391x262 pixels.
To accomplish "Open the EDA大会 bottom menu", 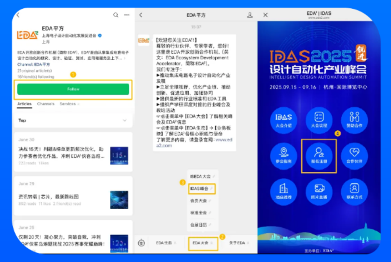I will [x=203, y=243].
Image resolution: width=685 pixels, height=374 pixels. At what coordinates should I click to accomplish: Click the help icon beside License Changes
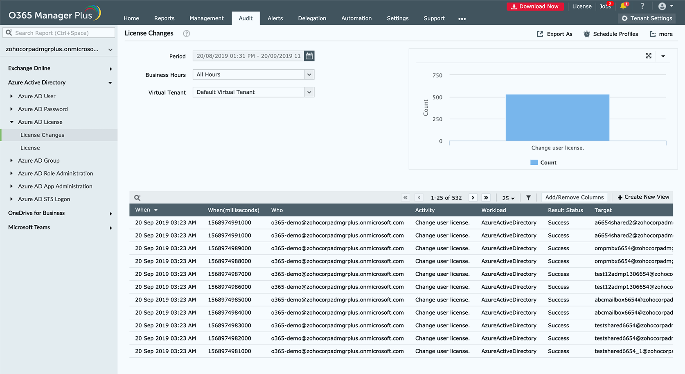(x=186, y=34)
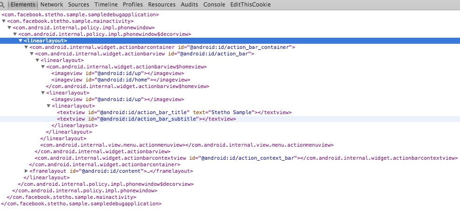Select the action_bar_subtitle textview element
Screen dimensions: 460x210
[x=146, y=119]
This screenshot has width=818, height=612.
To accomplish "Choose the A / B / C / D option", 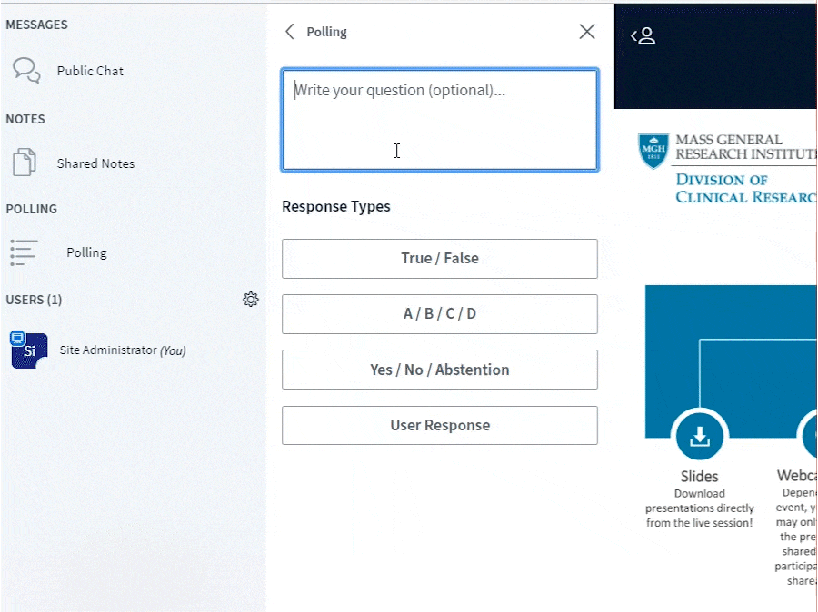I will 440,314.
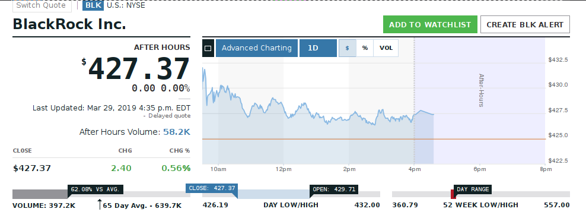Click the 4pm dotted chart divider
The image size is (586, 215).
pyautogui.click(x=414, y=101)
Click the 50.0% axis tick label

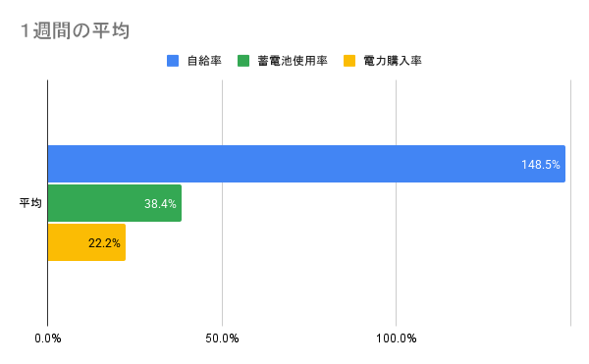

## [EXERCISE DESCRIPTION]
Only the lines above from the one containing "Image resolution: width=685" through the one containing "This screenshot has width=818, height=612." should be returned, verbatim and inclusive, with pictures excluded.

## [RESULT FOR THIS TASK]
Image resolution: width=685 pixels, height=374 pixels. At what coordinates should I click to accomplish: Click the help icon beside License Changes
(x=186, y=34)
Select the action_bar_subtitle textview element
Screen dimensions: 460x210
[x=146, y=119]
This screenshot has width=818, height=612.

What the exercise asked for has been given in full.